### Data supplied

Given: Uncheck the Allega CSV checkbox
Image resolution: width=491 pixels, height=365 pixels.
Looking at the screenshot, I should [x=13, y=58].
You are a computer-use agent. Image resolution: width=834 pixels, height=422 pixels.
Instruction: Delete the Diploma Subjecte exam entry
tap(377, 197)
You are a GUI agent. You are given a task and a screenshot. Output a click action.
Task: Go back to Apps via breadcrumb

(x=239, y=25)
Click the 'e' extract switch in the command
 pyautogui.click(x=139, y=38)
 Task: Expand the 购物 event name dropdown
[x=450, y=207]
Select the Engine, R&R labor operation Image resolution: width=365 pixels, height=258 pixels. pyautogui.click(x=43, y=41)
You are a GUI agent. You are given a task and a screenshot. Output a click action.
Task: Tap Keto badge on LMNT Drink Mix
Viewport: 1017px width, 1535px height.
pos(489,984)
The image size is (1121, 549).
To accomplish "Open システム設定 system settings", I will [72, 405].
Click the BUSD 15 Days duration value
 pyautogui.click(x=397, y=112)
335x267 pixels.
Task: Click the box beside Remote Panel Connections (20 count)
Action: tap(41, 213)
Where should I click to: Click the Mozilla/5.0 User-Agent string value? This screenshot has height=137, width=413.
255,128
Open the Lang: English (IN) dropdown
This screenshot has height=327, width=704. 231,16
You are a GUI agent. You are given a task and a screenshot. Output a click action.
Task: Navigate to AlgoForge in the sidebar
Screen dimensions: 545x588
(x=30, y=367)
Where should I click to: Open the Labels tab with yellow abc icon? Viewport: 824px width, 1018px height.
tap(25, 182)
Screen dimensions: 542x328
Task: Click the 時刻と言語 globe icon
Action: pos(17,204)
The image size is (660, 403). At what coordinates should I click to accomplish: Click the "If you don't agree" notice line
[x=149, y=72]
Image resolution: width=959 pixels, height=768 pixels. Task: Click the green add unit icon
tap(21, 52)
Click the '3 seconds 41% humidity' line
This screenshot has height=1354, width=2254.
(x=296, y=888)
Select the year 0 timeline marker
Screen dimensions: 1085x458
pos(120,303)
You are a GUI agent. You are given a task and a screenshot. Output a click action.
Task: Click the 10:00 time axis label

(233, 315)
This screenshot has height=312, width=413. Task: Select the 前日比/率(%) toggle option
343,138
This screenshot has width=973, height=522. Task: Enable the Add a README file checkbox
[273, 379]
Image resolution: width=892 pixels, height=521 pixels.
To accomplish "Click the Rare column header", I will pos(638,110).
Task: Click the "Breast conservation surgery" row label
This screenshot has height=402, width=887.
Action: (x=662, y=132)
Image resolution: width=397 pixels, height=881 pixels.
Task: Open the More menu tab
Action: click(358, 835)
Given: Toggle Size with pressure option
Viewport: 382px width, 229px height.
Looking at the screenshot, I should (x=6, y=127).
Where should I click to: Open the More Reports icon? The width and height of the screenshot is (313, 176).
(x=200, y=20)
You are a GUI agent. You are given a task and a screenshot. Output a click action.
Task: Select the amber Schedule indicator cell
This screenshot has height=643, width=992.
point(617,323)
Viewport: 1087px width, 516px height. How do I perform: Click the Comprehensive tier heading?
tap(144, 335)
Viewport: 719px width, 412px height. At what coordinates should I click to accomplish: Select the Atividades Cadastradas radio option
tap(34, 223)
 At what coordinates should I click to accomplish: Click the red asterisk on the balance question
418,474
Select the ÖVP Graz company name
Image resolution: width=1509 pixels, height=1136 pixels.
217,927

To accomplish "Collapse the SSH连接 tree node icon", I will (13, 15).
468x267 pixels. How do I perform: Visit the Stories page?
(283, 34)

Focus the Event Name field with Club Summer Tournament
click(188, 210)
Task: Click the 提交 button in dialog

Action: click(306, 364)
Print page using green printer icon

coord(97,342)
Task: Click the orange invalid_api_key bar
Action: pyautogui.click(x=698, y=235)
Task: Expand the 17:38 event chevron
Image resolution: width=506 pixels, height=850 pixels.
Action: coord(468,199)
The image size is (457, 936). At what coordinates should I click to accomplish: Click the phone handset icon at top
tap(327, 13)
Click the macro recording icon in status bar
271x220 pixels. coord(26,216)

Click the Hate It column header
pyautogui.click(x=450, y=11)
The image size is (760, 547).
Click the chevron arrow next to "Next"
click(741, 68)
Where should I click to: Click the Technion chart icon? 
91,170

### Work item
In the records above, the line with "Image resolution: width=892" marks the start and the line with "Given: Toggle Size with pressure option" marks the end; copy that stretch exactly, both lines included, and nothing else.

### Task result
Image resolution: width=892 pixels, height=521 pixels.
To accomplish "Click the Rare column header", I will pos(638,110).
Task: Click the "Breast conservation surgery" row label
This screenshot has height=402, width=887.
Action: (x=662, y=132)
Image resolution: width=397 pixels, height=881 pixels.
Task: Open the More menu tab
Action: click(358, 835)
Given: Toggle Size with pressure option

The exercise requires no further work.